Cette leçon, qu'en aidant les autres on s'aide soi-même, doit être enseignée avec beaucoup de puissance, par le précepte et par l'exemple, aux personnes nouvellement converties, afin que dans leur expérience chrétienne elles aient les meilleurs résultats possibles. Que ceux qui se découragent facilement, ceux qui sont disposés à croire que le chemin de la vie éternelle est pénible et difficile, se mettent à l'oeuvre pour aider les autres. Leurs efforts, unis à la prière, feront battre leurs propres coeurs par l'influence vivifiante de la grâce de Dieu et ils brûleront d'une divine ferveur. Toute leur vie chrétienne deviendra une réalité et ils seront plus ardents, plus disposés à la prière.

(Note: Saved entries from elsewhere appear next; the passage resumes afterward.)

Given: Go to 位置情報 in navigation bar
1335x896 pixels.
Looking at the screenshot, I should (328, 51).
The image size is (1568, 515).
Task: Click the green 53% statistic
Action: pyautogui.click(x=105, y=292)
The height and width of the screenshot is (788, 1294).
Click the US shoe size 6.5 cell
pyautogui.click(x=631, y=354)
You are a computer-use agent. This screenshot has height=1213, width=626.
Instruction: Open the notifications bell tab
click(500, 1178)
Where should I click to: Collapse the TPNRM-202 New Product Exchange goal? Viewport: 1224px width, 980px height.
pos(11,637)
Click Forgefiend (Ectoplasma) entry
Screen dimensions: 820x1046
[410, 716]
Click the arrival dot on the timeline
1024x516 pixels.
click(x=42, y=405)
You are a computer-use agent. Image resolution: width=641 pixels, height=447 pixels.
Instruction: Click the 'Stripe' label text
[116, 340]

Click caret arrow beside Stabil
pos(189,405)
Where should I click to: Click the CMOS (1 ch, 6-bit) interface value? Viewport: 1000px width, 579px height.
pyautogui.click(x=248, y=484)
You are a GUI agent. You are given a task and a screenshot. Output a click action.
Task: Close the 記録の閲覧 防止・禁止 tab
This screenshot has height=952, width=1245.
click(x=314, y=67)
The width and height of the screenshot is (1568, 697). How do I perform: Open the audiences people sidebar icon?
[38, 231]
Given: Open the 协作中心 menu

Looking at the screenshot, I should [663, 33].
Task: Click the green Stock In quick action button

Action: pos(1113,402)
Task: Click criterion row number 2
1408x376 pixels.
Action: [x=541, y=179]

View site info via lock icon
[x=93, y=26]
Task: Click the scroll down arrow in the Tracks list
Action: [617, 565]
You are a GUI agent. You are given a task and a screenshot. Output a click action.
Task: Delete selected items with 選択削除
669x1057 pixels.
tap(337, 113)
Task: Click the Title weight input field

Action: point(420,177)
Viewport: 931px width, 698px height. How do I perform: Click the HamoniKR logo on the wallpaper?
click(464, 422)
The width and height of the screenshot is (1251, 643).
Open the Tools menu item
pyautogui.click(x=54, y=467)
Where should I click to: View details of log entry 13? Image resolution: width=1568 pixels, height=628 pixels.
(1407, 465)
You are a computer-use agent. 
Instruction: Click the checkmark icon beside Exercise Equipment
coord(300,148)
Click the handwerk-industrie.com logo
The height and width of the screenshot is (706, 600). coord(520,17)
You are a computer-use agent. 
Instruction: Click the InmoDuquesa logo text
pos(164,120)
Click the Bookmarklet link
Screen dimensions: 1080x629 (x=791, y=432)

Souvenons-nous que nous sommes étrangers et voyageurs sur cette terre, désirant une patrie meilleure, c'est-à-dire une céleste. Ceux qui ont fait alliance avec le Seigneur dans le service sont dans l'obligation de coopérer avec lui à l'oeuvre du salut des âmes.
Que, pendant la semaine, les membres d'église fassent leur part fidèlement, et que, le sabbat, ils racontent leurs expériences. La réunion sera alors comme de la nourriture en temps convenable, apportant à tous une vie et une vigueur nouvelles. Quand le peuple de Dieu verra combien il a besoin de travailler comme le Christ l'a fait à la conversion des pécheurs, les témoignages du sabbat seront remplis de puissance. Avec joie, on dira combien est précieuse l'expérience acquise en travaillant pour les autres.
Un depot sacre
Quand le Christ est monté au ciel, il laissa l'Eglise à ses disciples comme un dépôt sacré. L'oeuvre qui doit être faite pour l'Eglise n'incombe pas seulement aux pasteurs et à quelques dirigeants. Chaque membre devrait sentir qu'il a fait une alliance solennelle avec le Seigneur pour travailler dans l'intérêt de sa cause en tout temps et en toute circonstance. Chacun devrait avoir sa part, son fardeau à porter. Si tous les membres de l'Eglise comprenaient leur responsabilité personnelle, de grands progrès seraient faits dans l'ordre spirituel, car cette responsabilité solennelle qui repose sur eux les conduirait à rechercher Dieu plus souvent pour en obtenir la grâce et la force.
Le vrai caractère de l'Eglise ne se lit pas dans une belle profession de foi, ni ne se mesure par les noms inscrits sur ses registres, mais par ce qu'elle fait en réalité pour le Maître, et par le nombre de ses membres qui travaillent avec persévérance et fidélité. Les efforts personnels et désintéressés feront plus pour la cause du Christ que tous les sermons et toutes les professions de foi.
Que les prédicateurs enseignent aux membres d'église qu'il leur faut porter le fardeau que le Seigneur leur a confié -- celui d'amener des âmes à la réalité de l'Evangile -- afin de croître eux-mêmes spirituellement. On devrait visiter ceux qui ne s'acquittent pas de leur tâche, prier avec eux et travailler pour eux. N'habituez pas les gens à se reposer sur les prédicateurs, mais dites-leur bien qu'ils doivent employer leurs talents à propager leur foi autour d'eux. Ainsi, ils obtiendront la collaboration des anges et acquerront une expérience qui augmentera leur foi et leur apprendra à compter sur Dieu.